Transdermal drug administration is gaining an important place in modern drug therapy. The global transdermal market was at $5.8B (USD) in 2018 and is expected to generate over $8.0B (USD) by 2025. Transdermal patches accounted for the largest share in the global market in 2018, due to their benefits like decreased dosing frequency, enhanced bioavailability, and ability of drug termination at any stage by simply removing the patch. Success in this market relies on the ability to of products to efficiently penetrate the tough multi-layered barrier of the outer skin - the stratum corneum.

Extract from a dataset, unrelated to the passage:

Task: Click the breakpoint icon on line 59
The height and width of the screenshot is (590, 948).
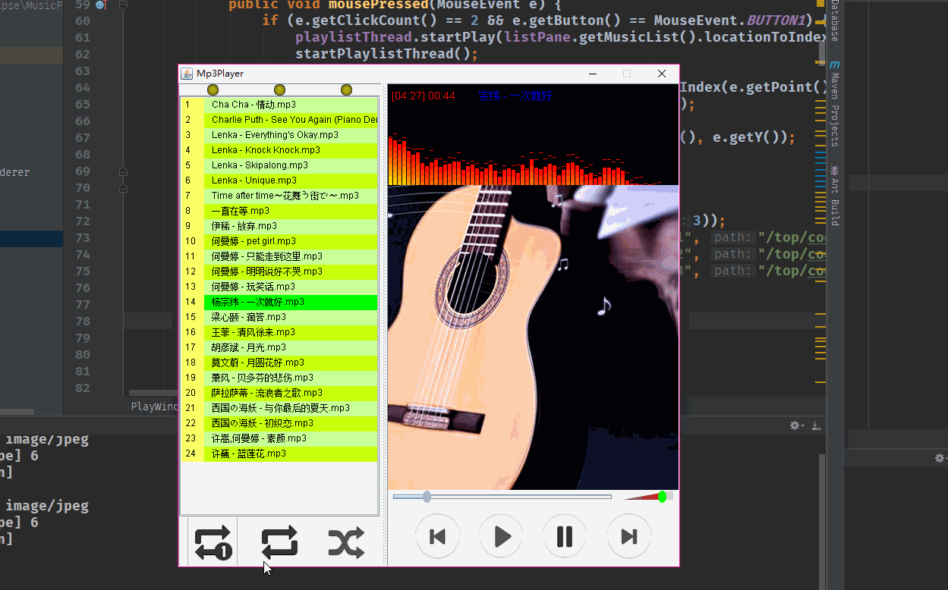Action: (100, 5)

The stratum corneum is a matrix of extra-cellular lipids and dying skin cell components that are making their way to the surface to be sloughed off. This arrangement of mostly keratinocytes combined with the lipid rich extracellular space forms a ‘brick and mortar’ model that creates a thin but tough layer of the epidermis. This dead layer of tissue prevents the permeation of foreign compounds, including drug molecules, and therefore acts as a very effective protective barrier.
There are two possible routes through the stratum corneum.
Trans-epidermal penetration can be termed intra- or inter-cellular.
- The intra-cellular route through corneocytes and keratinocytes, allows the transport of hydrophilic or polar solutes.
- Transport via inter-cellular spaces allows diffusion of lipophilic or non-polar solutes through the continuous lipid matrix.
Trans-appendageal penetration involves the passage of molecules through sweat glands and across the hair follicles.
Even the most ideal molecules have difficulty penetrating the stratum corneum.
The development of the optimized ‘vehicle’ needs to be considered on a case by case basis. The formulator also must consider not only how the skin resistance changes as the active ingredient is applied, but also how the vehicle reacts during application. Does the vehicle soften the skin and loosen the matrix for penetration? Is the vehicle volatile (e.g. water, propylene glycol) and will change after application to the skin?2
Beyond the vehicle – there are some general guidelines that formulators use to improve flux:
- Thermodynamics – is there a driving force - natural or applied - beyond concentration gradient that improves permeation into the skin?
- Supersaturation – is there more than enough molecule to create a favorable penetration?
- Permeation modifier - as we have discussed in other posts – there are ways to make a transdermal patch or an active ingredient more likely to penetrate the skin barrier.
Crafty formulators and development companies are always looking for ways to improve flux. Some specialize with permeation modifiers while others look at thermodynamic and energy potential. Forward thinkers are looking at ways to combine these drivers while others are looking at ‘reverse permeation’ to develop predictive and diagnostic tools. The future of transdermal delivery relies on cost effective, easy to use, and safe delivery methods that improve patient compliance and lead to better outcomes. From the looks of it – we are just beginning to scratch the surface.